Geodetic satellites, plus a superb gravity model for Earth, have let scientists directly measure and confirm an effect of general relativity.
By | Published: October 21, 2004

October 21, 2004

A distortion of space and time predicted by Albert Einstein’s 1916 theory of general relativity has been detected directly for the first time, say scientists in Italy and the U.S. Writing in the October 21, 2004 issue of Nature, Ignazio Ciufolini (University of Lecce, Italy) and Erricos C. Pavlis (University of Maryland) report they have measured precisely a relativistic distortion known formally as the Lense-Thirring effect and more simply as “frame-dragging.”

The GRACE team’s preliminary model of Earth’s gravity field, released in July 2003 and shown here, was at least 10 times more accurate than any previous model. On this plot, redder colors indicate higher gravity values. Click for an animated view. NASA / DLR

According to general relativity, the gravity of the spinning Earth drags the space-time framework surrounding the planet forward in the same direction that Earth rotates.

Says Pavlis, “The effect is like what happens if you put a bowling ball in a thick fluid such as molasses. As the ball spins, it drags molasses along with it — and if anything is caught in the molasses, it will move along too.” He notes that calculations indicated frame-dragging from Earth’s rotation could change a satellite’s position by about 6 feet (2 meters) over one year.

The team followed the orbital precession of the two Laser Geodynamics Satellites, LAGEOS 1 and LAGEOS 2, for almost 11 years. The satellites are covered with 426 retro-reflectors, which let geophysicists track their positions to an accuracy of a fraction of an inch (a few millimeters) at any time.

But to detect the relativistic effect, Ciufolini and Pavlis first had to subtract all other effects, such that from Earth’s lumpy gravitational field. To do this, they used new, high-precision data from NASA’s GRACE (Gravity Recovery And Climate Experiment), a geodetic satellite in orbit since 2002.

The effect the researchers measured has 99±5 percent the amount predicted by general relativity. “We’re very satisfied with the present result,” says Pavlis.

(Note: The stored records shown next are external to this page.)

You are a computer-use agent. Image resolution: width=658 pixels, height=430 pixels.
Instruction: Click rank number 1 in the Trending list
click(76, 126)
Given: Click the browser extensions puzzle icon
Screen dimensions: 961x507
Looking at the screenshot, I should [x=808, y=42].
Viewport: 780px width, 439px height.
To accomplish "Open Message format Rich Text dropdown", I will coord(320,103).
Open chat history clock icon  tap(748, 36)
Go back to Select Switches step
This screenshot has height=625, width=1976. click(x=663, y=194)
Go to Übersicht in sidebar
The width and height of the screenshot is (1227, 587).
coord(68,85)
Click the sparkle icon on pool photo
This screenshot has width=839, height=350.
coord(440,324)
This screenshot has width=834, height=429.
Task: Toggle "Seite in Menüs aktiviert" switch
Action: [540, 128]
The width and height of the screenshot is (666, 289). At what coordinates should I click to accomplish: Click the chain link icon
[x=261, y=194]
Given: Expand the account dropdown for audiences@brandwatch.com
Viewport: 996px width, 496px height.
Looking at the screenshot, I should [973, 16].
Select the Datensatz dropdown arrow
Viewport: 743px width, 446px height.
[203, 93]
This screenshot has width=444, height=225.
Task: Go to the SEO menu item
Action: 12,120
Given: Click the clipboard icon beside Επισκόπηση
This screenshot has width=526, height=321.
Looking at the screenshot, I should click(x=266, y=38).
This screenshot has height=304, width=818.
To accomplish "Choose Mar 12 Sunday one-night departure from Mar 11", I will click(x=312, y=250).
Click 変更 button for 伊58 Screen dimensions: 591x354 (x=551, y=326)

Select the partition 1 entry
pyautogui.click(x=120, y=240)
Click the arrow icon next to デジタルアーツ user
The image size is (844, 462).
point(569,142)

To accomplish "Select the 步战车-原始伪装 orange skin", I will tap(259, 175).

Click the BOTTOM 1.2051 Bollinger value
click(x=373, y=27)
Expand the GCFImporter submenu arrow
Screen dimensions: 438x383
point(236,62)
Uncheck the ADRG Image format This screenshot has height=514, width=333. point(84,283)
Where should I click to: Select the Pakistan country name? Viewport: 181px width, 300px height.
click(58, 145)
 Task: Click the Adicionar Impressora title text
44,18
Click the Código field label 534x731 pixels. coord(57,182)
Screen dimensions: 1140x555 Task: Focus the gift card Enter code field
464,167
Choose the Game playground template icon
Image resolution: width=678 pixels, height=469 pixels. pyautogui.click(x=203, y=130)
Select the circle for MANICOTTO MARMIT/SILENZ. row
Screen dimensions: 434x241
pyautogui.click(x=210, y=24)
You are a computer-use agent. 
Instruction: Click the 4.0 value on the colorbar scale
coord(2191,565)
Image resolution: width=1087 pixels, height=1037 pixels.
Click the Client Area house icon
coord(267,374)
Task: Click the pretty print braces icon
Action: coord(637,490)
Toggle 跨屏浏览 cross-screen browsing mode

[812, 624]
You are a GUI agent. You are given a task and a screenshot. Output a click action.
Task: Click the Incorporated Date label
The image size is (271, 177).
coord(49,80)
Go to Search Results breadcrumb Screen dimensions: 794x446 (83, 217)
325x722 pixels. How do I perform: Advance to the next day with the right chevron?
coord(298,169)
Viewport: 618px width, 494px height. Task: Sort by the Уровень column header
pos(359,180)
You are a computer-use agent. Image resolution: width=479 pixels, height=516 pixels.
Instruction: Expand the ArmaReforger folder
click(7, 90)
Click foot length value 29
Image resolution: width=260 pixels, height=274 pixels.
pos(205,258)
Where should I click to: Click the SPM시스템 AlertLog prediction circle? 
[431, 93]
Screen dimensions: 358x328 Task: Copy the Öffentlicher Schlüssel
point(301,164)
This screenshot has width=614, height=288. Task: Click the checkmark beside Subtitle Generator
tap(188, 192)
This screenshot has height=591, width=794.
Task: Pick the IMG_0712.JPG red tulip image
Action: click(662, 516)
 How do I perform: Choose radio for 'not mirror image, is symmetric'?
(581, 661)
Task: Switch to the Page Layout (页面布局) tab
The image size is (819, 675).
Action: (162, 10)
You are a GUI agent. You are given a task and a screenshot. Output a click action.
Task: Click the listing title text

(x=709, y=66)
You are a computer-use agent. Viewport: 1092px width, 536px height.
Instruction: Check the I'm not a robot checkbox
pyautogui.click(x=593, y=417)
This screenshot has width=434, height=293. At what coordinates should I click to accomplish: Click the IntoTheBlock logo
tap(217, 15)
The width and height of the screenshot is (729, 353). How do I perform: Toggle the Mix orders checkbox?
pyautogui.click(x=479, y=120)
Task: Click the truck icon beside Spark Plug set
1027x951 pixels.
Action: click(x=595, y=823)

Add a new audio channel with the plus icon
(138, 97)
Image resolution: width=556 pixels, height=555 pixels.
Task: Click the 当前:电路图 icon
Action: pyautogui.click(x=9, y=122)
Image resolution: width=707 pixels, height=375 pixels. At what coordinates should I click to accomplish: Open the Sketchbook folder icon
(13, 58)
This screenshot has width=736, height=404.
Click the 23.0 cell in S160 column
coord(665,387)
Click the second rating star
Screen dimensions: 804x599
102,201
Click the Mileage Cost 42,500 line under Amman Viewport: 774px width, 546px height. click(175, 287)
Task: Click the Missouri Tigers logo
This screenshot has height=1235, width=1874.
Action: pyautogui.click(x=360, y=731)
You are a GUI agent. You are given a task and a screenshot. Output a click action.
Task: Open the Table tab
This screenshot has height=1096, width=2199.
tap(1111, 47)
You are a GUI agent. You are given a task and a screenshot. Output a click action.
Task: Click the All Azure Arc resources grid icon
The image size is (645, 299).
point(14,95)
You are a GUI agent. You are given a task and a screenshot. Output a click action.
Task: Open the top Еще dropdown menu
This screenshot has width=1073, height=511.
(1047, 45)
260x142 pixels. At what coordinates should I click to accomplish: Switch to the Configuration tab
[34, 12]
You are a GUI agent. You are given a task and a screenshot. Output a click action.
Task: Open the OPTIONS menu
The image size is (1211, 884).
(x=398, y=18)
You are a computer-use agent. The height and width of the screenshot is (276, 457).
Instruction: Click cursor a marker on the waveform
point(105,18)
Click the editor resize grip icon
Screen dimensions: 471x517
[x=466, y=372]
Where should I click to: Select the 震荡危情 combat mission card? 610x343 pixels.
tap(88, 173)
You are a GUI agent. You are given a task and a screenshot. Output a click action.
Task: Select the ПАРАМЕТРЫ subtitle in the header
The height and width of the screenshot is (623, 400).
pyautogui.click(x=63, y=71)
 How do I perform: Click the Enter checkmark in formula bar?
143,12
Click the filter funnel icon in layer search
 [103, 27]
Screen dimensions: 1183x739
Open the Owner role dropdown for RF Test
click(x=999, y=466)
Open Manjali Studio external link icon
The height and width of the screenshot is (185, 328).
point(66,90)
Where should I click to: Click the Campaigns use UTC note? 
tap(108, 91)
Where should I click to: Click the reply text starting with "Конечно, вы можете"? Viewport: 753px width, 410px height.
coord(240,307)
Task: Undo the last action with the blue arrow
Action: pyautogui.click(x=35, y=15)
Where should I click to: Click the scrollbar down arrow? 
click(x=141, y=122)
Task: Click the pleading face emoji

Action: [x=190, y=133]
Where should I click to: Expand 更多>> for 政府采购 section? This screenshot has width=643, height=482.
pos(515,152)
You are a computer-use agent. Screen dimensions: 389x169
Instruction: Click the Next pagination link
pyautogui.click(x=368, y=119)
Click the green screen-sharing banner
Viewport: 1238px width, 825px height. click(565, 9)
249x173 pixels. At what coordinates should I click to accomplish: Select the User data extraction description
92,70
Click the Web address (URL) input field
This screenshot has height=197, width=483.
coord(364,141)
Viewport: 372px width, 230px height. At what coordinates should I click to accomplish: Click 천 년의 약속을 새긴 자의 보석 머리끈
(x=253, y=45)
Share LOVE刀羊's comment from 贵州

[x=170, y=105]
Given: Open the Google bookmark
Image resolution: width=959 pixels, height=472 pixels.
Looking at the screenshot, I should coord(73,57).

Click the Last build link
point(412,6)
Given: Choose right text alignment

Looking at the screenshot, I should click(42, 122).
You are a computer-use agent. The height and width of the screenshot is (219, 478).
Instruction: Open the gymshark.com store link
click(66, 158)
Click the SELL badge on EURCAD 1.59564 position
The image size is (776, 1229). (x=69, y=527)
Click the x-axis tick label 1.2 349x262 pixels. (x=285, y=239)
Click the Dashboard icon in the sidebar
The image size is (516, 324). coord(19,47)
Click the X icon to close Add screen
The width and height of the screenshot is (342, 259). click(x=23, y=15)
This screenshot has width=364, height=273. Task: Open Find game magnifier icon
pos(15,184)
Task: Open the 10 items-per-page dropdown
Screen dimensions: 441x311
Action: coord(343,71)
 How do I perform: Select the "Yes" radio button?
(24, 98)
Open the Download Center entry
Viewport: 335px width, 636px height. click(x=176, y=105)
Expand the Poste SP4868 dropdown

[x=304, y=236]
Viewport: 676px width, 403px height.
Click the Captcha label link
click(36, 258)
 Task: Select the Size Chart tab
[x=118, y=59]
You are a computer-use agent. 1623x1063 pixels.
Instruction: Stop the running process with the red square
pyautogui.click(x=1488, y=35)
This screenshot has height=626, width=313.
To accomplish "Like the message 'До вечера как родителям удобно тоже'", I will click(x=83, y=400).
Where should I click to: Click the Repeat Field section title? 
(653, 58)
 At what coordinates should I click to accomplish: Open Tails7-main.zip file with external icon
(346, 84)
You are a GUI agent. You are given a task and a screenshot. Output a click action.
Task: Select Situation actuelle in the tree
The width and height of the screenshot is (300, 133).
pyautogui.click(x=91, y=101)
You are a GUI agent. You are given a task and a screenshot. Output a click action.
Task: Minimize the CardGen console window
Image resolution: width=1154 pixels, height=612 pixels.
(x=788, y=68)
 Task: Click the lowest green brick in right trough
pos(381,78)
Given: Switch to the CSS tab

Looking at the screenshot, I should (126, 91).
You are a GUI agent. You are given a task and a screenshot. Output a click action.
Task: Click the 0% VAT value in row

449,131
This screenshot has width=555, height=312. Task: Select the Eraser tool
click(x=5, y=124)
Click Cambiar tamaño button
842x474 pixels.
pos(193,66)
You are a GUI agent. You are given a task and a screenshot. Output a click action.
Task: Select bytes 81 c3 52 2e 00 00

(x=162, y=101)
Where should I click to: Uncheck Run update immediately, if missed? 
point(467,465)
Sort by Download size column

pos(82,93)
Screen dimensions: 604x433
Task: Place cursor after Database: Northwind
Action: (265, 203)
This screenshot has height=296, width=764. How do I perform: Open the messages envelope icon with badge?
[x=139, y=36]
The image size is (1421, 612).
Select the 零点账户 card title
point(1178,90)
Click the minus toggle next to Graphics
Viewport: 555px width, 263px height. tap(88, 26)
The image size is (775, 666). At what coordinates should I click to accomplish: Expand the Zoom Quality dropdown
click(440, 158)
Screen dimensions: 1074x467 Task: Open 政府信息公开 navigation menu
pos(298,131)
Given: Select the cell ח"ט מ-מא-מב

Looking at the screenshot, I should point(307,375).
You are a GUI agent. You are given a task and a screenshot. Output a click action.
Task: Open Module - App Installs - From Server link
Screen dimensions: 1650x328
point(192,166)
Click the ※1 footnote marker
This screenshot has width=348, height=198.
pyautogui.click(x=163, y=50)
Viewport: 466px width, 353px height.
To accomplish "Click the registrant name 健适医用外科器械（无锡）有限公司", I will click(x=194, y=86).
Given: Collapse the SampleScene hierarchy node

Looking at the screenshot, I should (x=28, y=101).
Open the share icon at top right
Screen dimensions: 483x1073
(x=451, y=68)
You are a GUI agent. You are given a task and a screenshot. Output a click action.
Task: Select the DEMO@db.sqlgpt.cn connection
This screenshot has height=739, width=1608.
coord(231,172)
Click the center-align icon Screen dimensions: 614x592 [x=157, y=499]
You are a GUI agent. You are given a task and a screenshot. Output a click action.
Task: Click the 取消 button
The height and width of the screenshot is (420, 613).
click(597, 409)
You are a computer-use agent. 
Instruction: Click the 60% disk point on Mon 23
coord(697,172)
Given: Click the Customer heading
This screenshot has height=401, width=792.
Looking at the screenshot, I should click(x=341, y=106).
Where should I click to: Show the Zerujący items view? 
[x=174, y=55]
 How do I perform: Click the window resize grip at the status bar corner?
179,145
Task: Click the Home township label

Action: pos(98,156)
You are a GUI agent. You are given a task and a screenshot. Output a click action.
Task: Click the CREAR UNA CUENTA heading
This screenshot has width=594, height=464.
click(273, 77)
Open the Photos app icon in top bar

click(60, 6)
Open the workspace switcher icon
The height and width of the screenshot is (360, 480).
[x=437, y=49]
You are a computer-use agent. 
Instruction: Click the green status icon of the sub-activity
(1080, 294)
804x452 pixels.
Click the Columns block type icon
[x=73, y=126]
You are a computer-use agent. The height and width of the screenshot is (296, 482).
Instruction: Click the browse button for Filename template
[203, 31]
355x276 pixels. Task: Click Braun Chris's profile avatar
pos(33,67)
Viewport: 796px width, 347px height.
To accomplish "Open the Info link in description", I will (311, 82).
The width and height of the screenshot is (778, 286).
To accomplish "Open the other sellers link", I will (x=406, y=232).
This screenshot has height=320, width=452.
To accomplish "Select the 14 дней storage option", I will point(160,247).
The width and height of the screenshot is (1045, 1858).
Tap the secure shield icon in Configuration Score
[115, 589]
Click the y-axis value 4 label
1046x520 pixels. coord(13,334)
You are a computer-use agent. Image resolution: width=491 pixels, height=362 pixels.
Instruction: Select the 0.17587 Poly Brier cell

Pavlis and Ciufolini note that NASA’s Gravity Probe B satellite, launched in April 2004, should yield a frame-dragging measurement with an error under 1 percent. Gravity Probe B detects relativistic effects by monitoring the spin of four gyroscopes made of fused quartz, thus it uses a totally different type of sensor. The mission is now collecting data, and the project expects to have its first results in about a year.